In via sperimentale, in relazione agli eventi di disoccupazione verificatisi dal 1° gennaio al 31 dicembre 2015, possono beneficiare della DIS-COLL i collaboratori coordinati e continuativi, anche a progetto, iscritti in via esclusiva alla Gestione Separata, che abbiano perduto involontariamente la propria occupazione.
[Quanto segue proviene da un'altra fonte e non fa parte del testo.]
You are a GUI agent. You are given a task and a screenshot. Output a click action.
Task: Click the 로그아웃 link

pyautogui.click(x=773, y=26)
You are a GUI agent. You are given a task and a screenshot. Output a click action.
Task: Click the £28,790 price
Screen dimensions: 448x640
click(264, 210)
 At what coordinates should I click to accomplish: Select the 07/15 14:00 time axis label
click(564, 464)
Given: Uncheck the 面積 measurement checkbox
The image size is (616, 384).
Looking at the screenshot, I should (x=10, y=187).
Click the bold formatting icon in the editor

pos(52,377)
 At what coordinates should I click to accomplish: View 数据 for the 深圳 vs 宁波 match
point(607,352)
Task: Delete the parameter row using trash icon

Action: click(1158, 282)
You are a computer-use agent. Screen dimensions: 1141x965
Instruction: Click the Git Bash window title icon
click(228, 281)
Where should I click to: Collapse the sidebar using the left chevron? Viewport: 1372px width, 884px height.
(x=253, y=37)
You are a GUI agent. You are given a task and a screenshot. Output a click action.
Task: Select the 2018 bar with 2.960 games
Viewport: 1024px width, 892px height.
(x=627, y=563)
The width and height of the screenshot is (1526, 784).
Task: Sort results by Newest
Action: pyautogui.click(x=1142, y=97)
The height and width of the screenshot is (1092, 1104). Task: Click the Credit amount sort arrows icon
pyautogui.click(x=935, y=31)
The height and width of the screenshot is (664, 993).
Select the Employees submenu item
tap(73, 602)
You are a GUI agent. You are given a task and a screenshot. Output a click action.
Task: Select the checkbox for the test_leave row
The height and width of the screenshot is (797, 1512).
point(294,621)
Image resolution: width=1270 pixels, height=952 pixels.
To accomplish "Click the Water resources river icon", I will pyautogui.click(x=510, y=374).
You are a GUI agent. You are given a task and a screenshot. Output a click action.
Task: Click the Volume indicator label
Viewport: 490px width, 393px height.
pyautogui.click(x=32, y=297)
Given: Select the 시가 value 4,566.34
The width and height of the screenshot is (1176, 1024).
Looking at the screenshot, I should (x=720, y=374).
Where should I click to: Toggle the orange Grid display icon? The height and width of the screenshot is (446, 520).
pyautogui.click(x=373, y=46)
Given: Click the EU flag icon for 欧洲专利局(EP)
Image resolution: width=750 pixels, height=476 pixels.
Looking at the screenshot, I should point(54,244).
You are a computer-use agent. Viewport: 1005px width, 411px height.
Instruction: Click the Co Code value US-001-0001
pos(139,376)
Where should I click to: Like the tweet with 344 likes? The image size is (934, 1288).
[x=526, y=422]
Risultano esclusi dal beneficio: gli amministratori, i sindaci, i pensionati, e i titolari di partita Iva.
Misura.
L’indennità DIS-COLL è rapportata al reddito imponibile ai fini previdenziali, risultante dai versamenti contributivi derivante dai rapporti di collaborazione, relativo all’anno in cui si è verificato l’evento di cessazione dal lavoro e all’anno solare precedente, diviso per il numero di mesi di contribuzione.
Durata.
L’indennità viene corrisposta dietro domanda (all’Inps esclusivamente in modalità telematica), ogni mese per un numero di mesi pari alla metà dei mesi di contribuzione accreditati nel periodo che va dal primo gennaio dell’anno solare precedente l’evento di cessazione del lavoro al predetto evento.